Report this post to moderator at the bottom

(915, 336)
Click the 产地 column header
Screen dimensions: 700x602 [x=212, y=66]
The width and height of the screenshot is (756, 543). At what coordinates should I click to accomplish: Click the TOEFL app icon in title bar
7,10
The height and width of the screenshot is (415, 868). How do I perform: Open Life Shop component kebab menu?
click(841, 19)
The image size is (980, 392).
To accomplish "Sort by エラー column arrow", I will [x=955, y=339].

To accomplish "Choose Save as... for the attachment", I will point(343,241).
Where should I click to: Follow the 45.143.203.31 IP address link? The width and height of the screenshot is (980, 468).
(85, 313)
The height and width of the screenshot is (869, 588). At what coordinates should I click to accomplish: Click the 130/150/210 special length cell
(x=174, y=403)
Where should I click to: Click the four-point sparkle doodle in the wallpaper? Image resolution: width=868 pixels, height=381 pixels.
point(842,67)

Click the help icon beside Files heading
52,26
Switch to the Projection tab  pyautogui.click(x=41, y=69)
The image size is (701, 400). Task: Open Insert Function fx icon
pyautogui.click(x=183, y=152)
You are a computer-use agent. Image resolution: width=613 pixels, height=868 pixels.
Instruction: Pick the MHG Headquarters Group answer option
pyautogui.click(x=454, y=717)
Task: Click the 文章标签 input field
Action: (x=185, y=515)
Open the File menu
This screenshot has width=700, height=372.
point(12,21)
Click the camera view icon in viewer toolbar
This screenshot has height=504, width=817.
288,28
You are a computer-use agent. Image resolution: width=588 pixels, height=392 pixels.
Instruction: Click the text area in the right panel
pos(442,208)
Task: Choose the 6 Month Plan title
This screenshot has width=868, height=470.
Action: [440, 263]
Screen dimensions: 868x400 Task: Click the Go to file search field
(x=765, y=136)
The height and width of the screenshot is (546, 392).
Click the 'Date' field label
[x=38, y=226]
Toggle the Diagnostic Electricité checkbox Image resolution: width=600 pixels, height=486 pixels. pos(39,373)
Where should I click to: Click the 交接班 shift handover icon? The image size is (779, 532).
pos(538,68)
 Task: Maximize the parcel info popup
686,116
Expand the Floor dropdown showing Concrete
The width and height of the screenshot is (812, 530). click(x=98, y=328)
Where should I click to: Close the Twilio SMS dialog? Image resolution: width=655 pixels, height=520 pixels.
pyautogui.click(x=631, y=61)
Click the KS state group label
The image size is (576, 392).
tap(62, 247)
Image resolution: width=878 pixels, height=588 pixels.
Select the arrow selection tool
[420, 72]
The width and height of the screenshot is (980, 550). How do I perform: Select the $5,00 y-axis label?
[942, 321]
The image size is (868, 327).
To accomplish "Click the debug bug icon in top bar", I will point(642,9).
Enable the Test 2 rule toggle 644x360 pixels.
********
Work request
With "agent" as the string to find, copy every line of the records that holds it.

Output of the exercise
You are a computer-use agent. Image resolution: width=613 pixels, height=868 pixels.
You are a computer-use agent. Image resolution: width=588 pixels, height=392 pixels.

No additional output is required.